Each entry that follows should be retyped exactly.

*** Opening of Data extract ***

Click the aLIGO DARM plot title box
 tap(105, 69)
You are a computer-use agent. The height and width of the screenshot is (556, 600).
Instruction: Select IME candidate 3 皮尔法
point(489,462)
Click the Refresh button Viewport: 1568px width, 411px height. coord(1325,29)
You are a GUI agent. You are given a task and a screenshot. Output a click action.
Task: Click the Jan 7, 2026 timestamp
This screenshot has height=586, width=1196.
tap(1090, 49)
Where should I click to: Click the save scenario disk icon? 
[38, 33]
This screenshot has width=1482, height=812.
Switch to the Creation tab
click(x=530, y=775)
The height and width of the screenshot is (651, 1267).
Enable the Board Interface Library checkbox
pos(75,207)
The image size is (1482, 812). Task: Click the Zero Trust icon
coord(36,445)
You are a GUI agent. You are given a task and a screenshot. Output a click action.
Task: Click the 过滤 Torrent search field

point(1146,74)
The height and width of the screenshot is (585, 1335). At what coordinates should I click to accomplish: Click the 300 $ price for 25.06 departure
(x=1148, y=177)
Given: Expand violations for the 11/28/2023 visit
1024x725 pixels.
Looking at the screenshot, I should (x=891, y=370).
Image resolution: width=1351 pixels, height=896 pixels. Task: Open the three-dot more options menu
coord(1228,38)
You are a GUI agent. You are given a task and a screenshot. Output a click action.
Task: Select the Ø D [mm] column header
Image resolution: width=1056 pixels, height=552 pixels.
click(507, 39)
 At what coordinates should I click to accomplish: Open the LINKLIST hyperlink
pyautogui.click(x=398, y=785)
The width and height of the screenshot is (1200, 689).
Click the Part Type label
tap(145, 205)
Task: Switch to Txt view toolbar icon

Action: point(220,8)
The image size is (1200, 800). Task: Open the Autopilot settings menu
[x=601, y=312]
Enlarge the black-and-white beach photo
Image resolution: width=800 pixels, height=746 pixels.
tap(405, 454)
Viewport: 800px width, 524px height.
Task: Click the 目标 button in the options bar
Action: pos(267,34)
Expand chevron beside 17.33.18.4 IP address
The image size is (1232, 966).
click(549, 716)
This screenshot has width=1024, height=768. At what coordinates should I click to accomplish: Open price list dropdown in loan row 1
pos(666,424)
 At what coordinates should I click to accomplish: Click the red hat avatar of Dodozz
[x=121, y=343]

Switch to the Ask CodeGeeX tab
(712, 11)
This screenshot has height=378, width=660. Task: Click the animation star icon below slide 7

*** Close of Data extract ***

Problem solution –
Click the aLIGO DARM plot title box
 tap(105, 69)
You are a computer-use agent. The height and width of the screenshot is (556, 600).
Instruction: Select IME candidate 3 皮尔法
point(489,462)
Click the Refresh button Viewport: 1568px width, 411px height. coord(1325,29)
You are a GUI agent. You are given a task and a screenshot. Output a click action.
Task: Click the Jan 7, 2026 timestamp
This screenshot has height=586, width=1196.
tap(1090, 49)
Where should I click to: Click the save scenario disk icon? 
[38, 33]
This screenshot has width=1482, height=812.
Switch to the Creation tab
click(x=530, y=775)
The height and width of the screenshot is (651, 1267).
Enable the Board Interface Library checkbox
pos(75,207)
The image size is (1482, 812). Task: Click the Zero Trust icon
coord(36,445)
You are a GUI agent. You are given a task and a screenshot. Output a click action.
Task: Click the 过滤 Torrent search field

point(1146,74)
The height and width of the screenshot is (585, 1335). At what coordinates should I click to accomplish: Click the 300 $ price for 25.06 departure
(x=1148, y=177)
Given: Expand violations for the 11/28/2023 visit
1024x725 pixels.
Looking at the screenshot, I should (x=891, y=370).
Image resolution: width=1351 pixels, height=896 pixels. Task: Open the three-dot more options menu
coord(1228,38)
You are a GUI agent. You are given a task and a screenshot. Output a click action.
Task: Select the Ø D [mm] column header
Image resolution: width=1056 pixels, height=552 pixels.
click(507, 39)
 At what coordinates should I click to accomplish: Open the LINKLIST hyperlink
pyautogui.click(x=398, y=785)
The width and height of the screenshot is (1200, 689).
Click the Part Type label
tap(145, 205)
Task: Switch to Txt view toolbar icon

Action: point(220,8)
The image size is (1200, 800). Task: Open the Autopilot settings menu
[x=601, y=312]
Enlarge the black-and-white beach photo
Image resolution: width=800 pixels, height=746 pixels.
tap(405, 454)
Viewport: 800px width, 524px height.
Task: Click the 目标 button in the options bar
Action: pos(267,34)
Expand chevron beside 17.33.18.4 IP address
The image size is (1232, 966).
click(549, 716)
This screenshot has width=1024, height=768. At what coordinates should I click to accomplish: Open price list dropdown in loan row 1
pos(666,424)
 At what coordinates should I click to accomplish: Click the red hat avatar of Dodozz
[x=121, y=343]

Switch to the Ask CodeGeeX tab
(712, 11)
This screenshot has height=378, width=660. Task: Click the animation star icon below slide 7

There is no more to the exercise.